Alumni

Friends of Art & Navigation Press

Friends of Art is a membership organization for individuals and businesses in the Northern Virginia and metropolitan region that supports the mission of the School of Art by providing service and financial support for student scholarships and special programs aimed at student and faculty enrichment.

  • We welcome YOU to join the FRIENDS OF ART to receive a major print each year.

    FRIENDS OF ART members enjoy:

    *Private time with the resident artist of the year

    *Owning a valuable print by a contemporary master artist

    *Social events with other “Friends”

    *Enjoying a lecture by the artist

    *The recognition and rewards of supporting a major contemporary art printmaking program

    For more information, please contact Harold Linton, Director, School of Art at linton@gmu.edu or Helen Frederick, Director, Navigation Press at hfrederi@gmu.edu.

Spring 2013

NAVIGATION PRESS VISITING ARTIST LECTURE
Thursday, April 4th, 7pm, School of Art, Room 1007

BEAUVAIS LYONS
Mock Documentation:  Beauvais Lyons, University of Tennessee Chancellor’s Professor, will provide a survey of work by contemporary artists who have mocked the authority of the academy, the museum, science, history and commerce. His talk will cover a great many disciplines (painting, prints, sculpture, ceramics, photography and design) and has a broad appeal for artists, academics and the general public.

Free and open to the public: please join us!

Provided material:
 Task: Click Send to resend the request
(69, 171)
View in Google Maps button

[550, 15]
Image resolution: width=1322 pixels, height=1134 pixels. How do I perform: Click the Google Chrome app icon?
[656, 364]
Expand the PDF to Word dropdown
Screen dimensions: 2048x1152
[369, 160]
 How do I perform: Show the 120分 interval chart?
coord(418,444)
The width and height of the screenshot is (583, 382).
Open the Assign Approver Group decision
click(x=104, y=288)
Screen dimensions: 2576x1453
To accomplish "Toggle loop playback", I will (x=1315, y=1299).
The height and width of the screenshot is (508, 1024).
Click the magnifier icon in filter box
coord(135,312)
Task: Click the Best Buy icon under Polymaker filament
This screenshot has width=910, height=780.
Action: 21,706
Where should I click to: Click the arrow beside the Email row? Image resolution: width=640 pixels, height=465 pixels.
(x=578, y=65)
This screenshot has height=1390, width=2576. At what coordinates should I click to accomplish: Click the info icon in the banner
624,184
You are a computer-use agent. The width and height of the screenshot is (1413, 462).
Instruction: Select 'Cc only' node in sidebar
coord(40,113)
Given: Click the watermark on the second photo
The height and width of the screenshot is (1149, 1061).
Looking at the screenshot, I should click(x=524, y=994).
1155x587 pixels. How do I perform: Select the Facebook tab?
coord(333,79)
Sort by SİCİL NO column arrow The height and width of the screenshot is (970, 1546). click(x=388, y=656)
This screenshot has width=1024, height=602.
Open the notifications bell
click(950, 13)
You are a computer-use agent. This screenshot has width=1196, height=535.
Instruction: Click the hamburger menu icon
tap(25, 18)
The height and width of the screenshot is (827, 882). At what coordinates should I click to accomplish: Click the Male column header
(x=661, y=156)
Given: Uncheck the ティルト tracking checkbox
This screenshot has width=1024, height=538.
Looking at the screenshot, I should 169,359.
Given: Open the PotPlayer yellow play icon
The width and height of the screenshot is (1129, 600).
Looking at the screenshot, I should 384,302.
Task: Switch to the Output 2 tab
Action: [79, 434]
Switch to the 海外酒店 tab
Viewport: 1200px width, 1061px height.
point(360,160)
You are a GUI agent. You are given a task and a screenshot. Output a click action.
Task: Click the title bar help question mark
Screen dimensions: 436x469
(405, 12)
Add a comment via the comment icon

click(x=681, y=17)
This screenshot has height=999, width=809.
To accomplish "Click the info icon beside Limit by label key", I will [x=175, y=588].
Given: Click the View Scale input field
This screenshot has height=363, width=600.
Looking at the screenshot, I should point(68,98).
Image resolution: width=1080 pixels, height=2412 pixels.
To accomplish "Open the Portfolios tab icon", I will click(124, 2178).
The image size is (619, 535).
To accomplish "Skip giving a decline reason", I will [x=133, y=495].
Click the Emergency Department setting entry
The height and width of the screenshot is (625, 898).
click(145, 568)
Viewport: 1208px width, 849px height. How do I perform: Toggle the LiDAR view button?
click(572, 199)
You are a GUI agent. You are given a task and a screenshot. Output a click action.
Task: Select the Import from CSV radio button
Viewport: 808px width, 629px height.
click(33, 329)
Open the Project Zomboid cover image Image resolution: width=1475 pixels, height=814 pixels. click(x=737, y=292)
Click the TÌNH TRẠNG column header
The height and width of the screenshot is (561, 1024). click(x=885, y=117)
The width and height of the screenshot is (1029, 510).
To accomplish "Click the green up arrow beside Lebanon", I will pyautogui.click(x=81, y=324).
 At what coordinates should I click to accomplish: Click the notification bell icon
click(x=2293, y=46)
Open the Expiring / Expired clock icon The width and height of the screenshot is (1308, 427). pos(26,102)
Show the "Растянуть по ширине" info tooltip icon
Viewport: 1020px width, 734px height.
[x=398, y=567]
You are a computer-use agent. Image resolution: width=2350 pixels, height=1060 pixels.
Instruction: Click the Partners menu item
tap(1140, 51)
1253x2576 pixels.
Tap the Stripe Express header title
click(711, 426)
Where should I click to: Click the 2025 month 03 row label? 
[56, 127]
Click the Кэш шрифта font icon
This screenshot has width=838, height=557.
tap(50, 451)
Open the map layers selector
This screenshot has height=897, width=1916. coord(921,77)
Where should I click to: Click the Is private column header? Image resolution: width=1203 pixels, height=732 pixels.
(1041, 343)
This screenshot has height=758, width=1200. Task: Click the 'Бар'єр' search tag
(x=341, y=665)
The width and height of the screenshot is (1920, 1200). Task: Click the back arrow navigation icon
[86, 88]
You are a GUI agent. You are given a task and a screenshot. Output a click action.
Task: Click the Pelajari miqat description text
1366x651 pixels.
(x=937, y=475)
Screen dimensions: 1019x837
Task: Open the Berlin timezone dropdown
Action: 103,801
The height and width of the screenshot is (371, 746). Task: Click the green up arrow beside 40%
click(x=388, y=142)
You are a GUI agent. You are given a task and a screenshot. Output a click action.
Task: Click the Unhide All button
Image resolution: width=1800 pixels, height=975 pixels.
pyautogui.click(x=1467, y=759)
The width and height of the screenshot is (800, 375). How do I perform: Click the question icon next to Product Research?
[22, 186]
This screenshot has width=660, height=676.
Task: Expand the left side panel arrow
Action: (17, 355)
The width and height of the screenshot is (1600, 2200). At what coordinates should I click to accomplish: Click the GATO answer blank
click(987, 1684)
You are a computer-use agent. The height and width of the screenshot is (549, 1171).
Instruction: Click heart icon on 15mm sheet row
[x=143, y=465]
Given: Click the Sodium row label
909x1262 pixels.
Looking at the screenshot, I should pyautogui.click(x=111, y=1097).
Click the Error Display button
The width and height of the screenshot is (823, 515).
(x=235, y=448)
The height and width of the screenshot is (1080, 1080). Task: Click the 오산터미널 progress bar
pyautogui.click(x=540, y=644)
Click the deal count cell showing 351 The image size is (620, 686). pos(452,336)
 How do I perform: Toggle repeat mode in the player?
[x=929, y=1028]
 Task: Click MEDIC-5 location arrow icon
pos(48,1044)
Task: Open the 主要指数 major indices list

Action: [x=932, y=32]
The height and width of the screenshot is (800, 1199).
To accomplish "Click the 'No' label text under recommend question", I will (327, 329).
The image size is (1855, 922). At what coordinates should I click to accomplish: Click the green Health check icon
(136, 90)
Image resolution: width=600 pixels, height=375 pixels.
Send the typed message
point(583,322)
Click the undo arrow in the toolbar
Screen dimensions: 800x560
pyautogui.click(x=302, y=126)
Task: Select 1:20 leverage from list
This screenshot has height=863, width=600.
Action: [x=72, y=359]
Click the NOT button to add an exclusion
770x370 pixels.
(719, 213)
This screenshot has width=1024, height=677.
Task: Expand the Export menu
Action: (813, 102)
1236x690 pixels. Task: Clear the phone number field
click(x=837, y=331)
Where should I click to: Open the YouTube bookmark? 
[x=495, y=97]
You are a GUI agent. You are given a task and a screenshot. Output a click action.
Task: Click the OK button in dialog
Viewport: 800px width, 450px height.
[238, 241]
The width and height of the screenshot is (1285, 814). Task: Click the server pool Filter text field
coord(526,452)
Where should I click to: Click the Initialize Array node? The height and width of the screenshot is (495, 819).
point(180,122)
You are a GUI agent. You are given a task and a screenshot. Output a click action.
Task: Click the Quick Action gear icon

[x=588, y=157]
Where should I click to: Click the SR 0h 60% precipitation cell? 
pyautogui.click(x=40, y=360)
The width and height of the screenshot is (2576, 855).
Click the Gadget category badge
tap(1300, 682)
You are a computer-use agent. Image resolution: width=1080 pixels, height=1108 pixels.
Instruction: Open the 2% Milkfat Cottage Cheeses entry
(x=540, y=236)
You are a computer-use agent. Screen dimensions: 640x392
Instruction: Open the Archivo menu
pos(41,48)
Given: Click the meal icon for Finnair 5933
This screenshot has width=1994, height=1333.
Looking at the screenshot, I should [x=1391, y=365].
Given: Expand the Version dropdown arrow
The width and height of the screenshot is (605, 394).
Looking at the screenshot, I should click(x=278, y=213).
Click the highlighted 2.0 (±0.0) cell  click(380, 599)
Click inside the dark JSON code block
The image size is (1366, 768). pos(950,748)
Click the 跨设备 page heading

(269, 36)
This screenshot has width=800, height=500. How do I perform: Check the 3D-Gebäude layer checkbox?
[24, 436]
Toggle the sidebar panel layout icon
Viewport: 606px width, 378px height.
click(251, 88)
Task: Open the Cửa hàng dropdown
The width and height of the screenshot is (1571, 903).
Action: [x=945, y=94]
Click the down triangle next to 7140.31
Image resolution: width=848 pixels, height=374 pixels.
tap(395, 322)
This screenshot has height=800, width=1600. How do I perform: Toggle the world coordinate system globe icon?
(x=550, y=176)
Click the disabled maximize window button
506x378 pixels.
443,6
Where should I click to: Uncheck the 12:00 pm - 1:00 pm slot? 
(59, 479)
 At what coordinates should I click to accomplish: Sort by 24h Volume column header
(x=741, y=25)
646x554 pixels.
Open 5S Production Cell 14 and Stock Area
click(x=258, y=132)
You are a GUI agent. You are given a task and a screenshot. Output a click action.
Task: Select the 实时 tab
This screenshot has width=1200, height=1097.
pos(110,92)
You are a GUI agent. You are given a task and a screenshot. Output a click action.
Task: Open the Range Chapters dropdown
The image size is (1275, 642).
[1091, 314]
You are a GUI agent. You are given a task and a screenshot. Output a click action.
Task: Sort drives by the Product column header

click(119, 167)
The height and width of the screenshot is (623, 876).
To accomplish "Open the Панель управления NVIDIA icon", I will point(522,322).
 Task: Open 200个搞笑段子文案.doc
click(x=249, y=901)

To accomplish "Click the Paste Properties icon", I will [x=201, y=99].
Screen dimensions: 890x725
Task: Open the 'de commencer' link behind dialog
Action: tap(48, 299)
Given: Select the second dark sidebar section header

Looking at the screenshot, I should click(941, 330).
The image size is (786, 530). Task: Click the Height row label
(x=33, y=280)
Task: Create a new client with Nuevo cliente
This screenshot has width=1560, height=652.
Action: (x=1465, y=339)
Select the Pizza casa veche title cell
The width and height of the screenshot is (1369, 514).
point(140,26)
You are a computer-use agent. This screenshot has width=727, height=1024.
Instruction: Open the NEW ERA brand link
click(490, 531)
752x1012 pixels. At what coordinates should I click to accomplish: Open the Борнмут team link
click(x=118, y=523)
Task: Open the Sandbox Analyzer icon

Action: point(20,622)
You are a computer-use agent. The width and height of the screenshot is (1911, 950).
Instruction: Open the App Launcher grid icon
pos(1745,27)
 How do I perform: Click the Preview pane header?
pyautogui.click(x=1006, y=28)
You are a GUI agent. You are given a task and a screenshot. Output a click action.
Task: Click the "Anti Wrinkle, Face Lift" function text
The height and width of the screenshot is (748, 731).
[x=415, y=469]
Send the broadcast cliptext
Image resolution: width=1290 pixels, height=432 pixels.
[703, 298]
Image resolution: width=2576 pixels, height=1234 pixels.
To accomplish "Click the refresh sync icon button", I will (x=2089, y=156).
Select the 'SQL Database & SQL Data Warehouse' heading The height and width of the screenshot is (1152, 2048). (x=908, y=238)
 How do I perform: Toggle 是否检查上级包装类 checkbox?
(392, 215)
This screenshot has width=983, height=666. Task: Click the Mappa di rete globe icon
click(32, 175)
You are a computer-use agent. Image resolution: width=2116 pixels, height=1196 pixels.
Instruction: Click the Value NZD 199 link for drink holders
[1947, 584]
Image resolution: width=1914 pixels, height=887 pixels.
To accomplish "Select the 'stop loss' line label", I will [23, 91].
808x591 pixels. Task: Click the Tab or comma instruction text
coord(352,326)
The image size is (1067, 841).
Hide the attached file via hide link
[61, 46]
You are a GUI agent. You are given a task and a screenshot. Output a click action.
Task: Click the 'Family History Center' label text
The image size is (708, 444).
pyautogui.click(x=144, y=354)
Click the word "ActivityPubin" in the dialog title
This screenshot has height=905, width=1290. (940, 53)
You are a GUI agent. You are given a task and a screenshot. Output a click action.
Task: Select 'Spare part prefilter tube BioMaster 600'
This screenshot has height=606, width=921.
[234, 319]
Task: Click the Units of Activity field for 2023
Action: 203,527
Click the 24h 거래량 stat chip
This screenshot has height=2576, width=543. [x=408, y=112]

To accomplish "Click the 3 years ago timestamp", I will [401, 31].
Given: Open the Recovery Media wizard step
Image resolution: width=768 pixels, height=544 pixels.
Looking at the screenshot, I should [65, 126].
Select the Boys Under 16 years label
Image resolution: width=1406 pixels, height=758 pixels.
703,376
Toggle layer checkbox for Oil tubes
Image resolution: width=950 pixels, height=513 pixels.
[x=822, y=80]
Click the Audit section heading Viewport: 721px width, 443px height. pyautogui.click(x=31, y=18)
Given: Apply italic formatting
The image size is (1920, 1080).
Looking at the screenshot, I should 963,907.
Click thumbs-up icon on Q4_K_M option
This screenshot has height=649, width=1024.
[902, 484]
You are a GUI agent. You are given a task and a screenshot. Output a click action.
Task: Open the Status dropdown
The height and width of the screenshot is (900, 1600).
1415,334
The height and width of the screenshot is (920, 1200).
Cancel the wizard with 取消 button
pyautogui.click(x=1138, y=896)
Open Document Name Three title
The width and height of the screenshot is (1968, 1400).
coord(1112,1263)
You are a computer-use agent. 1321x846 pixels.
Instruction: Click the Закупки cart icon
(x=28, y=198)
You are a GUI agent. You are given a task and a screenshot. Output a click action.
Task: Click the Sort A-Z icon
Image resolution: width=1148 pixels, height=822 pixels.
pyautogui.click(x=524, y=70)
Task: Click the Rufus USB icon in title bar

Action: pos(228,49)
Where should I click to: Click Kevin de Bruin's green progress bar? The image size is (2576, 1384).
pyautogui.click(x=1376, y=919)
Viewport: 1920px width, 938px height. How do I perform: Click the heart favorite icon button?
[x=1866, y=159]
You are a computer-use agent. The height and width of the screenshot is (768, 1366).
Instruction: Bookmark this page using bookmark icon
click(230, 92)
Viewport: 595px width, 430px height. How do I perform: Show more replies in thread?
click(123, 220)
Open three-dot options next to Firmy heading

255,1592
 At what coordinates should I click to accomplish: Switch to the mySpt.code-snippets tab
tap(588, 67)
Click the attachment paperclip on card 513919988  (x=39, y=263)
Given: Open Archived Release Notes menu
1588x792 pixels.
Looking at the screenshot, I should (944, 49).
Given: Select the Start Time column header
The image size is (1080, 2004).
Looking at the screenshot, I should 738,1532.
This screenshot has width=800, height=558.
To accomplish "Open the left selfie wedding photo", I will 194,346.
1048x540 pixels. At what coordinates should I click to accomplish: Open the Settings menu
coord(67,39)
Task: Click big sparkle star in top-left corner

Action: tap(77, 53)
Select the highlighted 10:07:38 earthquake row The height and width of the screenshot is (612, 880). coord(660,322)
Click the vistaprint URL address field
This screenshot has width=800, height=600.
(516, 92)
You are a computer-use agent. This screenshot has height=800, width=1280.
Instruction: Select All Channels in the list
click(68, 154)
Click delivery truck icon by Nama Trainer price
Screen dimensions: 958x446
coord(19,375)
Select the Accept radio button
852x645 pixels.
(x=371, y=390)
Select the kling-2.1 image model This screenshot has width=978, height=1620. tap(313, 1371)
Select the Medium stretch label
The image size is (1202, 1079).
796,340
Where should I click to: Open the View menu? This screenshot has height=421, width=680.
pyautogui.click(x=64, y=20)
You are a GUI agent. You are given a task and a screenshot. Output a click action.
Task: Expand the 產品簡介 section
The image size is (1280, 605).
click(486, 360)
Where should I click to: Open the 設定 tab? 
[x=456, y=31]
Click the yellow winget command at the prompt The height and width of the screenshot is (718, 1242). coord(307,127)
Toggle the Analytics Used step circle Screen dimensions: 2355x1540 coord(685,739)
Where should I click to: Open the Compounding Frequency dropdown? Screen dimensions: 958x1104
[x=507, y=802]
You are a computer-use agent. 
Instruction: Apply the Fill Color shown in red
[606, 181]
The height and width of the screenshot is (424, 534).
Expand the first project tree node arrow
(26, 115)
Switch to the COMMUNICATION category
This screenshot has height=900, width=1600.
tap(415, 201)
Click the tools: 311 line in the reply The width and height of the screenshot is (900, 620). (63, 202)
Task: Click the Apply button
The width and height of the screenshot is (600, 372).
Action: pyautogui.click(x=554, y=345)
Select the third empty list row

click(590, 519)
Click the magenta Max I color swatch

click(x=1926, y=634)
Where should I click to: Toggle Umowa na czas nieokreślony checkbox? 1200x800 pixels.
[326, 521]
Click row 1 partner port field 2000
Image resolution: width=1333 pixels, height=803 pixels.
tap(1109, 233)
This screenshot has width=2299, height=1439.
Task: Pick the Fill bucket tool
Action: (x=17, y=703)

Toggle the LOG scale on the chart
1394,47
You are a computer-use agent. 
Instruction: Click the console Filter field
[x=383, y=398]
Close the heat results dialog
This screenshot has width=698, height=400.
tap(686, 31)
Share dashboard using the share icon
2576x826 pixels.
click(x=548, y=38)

Goals:
1) Answer these questions about the School of Art page, one per line:
(a) What do Friends of Art members receive each year?
(b) In which room is the visiting artist lecture held?
(c) Who should be contacted at hfrederi@gmu.edu, and what is that person's title?
2) Could you edit the rows starting at the one containing "Select the Accept radio button" and ending at the last row, replacing "Toggle" with "Flip" and leaving everything else unchanged?

Task results:
1)
(a) A major print.
(b) Room 1007.
(c) Helen Frederick, Director, Navigation Press.

2)
Select the Accept radio button
852x645 pixels.
(x=371, y=390)
Select the kling-2.1 image model This screenshot has width=978, height=1620. tap(313, 1371)
Select the Medium stretch label
The image size is (1202, 1079).
796,340
Where should I click to: Open the View menu? This screenshot has height=421, width=680.
pyautogui.click(x=64, y=20)
You are a GUI agent. You are given a task and a screenshot. Output a click action.
Task: Expand the 產品簡介 section
The image size is (1280, 605).
click(486, 360)
Where should I click to: Open the 設定 tab? 
[x=456, y=31]
Click the yellow winget command at the prompt The height and width of the screenshot is (718, 1242). coord(307,127)
Flip the Analytics Used step circle Screen dimensions: 2355x1540 coord(685,739)
Where should I click to: Open the Compounding Frequency dropdown? Screen dimensions: 958x1104
[x=507, y=802]
You are a computer-use agent. 
Instruction: Apply the Fill Color shown in red
[606, 181]
The height and width of the screenshot is (424, 534).
Expand the first project tree node arrow
(26, 115)
Switch to the COMMUNICATION category
This screenshot has height=900, width=1600.
tap(415, 201)
Click the tools: 311 line in the reply The width and height of the screenshot is (900, 620). (63, 202)
Task: Click the Apply button
The width and height of the screenshot is (600, 372).
Action: pyautogui.click(x=554, y=345)
Select the third empty list row

click(590, 519)
Click the magenta Max I color swatch

click(x=1926, y=634)
Where should I click to: Flip Umowa na czas nieokreślony checkbox? 1200x800 pixels.
[326, 521]
Click row 1 partner port field 2000
Image resolution: width=1333 pixels, height=803 pixels.
tap(1109, 233)
This screenshot has width=2299, height=1439.
Task: Pick the Fill bucket tool
Action: (x=17, y=703)

Flip the LOG scale on the chart
1394,47
You are a computer-use agent. 
Instruction: Click the console Filter field
[x=383, y=398]
Close the heat results dialog
This screenshot has width=698, height=400.
tap(686, 31)
Share dashboard using the share icon
2576x826 pixels.
click(x=548, y=38)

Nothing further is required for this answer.